*OBJECTIVE*.
Answer these questions about the message below on TAI and UTC timestamps:
(a) What does strfxtime expand "%Z" to when given a NULL time zone?
(b) What range of the nsec field marks a struct xtime value as a leap second timestamp?
(c) In the scenario offered for constructing a leap second, what does the imported textual data end in?
Start PASSAGE GIVEN
Date: Wed, 07 Oct 1998 10:02:04 +0100 From: Markus Kuhn <Markus.Kuhn@cl.cam.ac.uk> If you have a TAI timestamp and what to print it as a TAI timestamp, then you just pass to strfxtime the TAI timestamp and specify NULL as the time zone. First, this doesn't always work under the current struct xtime proposal. E.g. strfxtime with a NULL time zone expands "%Z" to something like "UTC", which isn't correct for TAI timestamps. Second, even assuming the users avoids buggy formats like "%Z", the resulting information is useless in practice. Who wants broken-down TAI times? At bottom, TAI is an integer, not a Gregorian calendar date-time indication. It is much more useful to convert the TAI timestamps to broken-down civil times. Third, I agree that for TIME_LOCAL, strfxtime etc. return useful information in most cases, but the buggy formats like %Z are still buggy. This should get fixed. Fourth, for TIME_MONOTONIC, TIME_PROCESS, or TIME_THREAD, strfxtime etc. return garbage, no matter how you slice it. So more work is needed here; this area is too confusing and error-prone. I think this is a much nicer embedding of both UTC and TAI into the scheme of things than having to pass on to xtime_breakup(), xtime_make(), and strfxtime() a separate parameter that tells whether we are using a UTC or a TAI timestamp. You don't need to pass a clock type to those functions to get things to work correctly; all you need to do is pass a clock type to tz_prep. tz_prep can store the clock type information somewhere in the timezone_t value.
Suppose an application constructs a leap second timestamp (i.e. a struct xtime value with 1000000000<=nsec<2000000000), and passes this timestamp to an xtime primitive that expects a TIME_UTC timestamp.
I don't see why an application would want to construct a bogus leap second. I see no reason to do this One scenario is that the application is importing textual data that ends in :60. The textual data might well be bogus, and the application should be able to check it. This sort of thing is quite common in portable applications that exchange timestamps. If the sec field is 59 mod 60, then there exists at least at least a way to display the leap second, and if the sec field is 83599 mod 84600, then the leap second smells already genuine since it comes at the end of a UTC day. Both tests are trivial. Yes, it's easy to detect _many_ bogus timestamps, but that's not sufficient. You need a way to detect _all_ bogus timestamps. And if the application doesn't have a full leap second table, then you need a way to determine whether the timestamp is known to be bogus, known to be valid, or neither.
Then the behavior is undefined unless the timestamp is not bogus (i.e. it is within a true inserted leap second) _and_ the timestamp is known (i.e. the implementation knows about the leap second). (The current spec doesn't say all this explicitly, but it certainly implies it.)
End PASSAGE GIVEN
Start DATA SUPPLIED
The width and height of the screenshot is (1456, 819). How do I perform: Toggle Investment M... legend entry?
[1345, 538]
End DATA SUPPLIED
Start DATA SUPPLIED
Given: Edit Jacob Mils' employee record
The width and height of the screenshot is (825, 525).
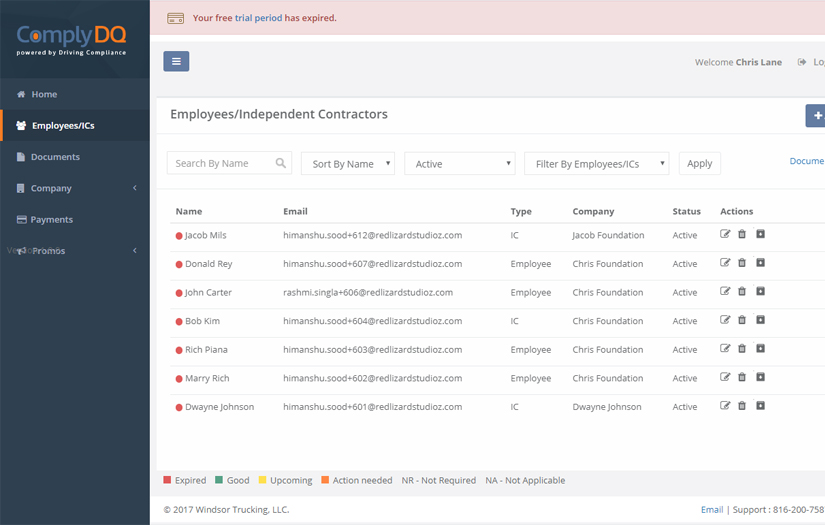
End DATA SUPPLIED
*ANSWER TO THE TASK*.
(a) Something like "UTC".
(b) From 1000000000 up to but not including 2000000000 (1000000000<=nsec<2000000000).
(c) It ends in ":60".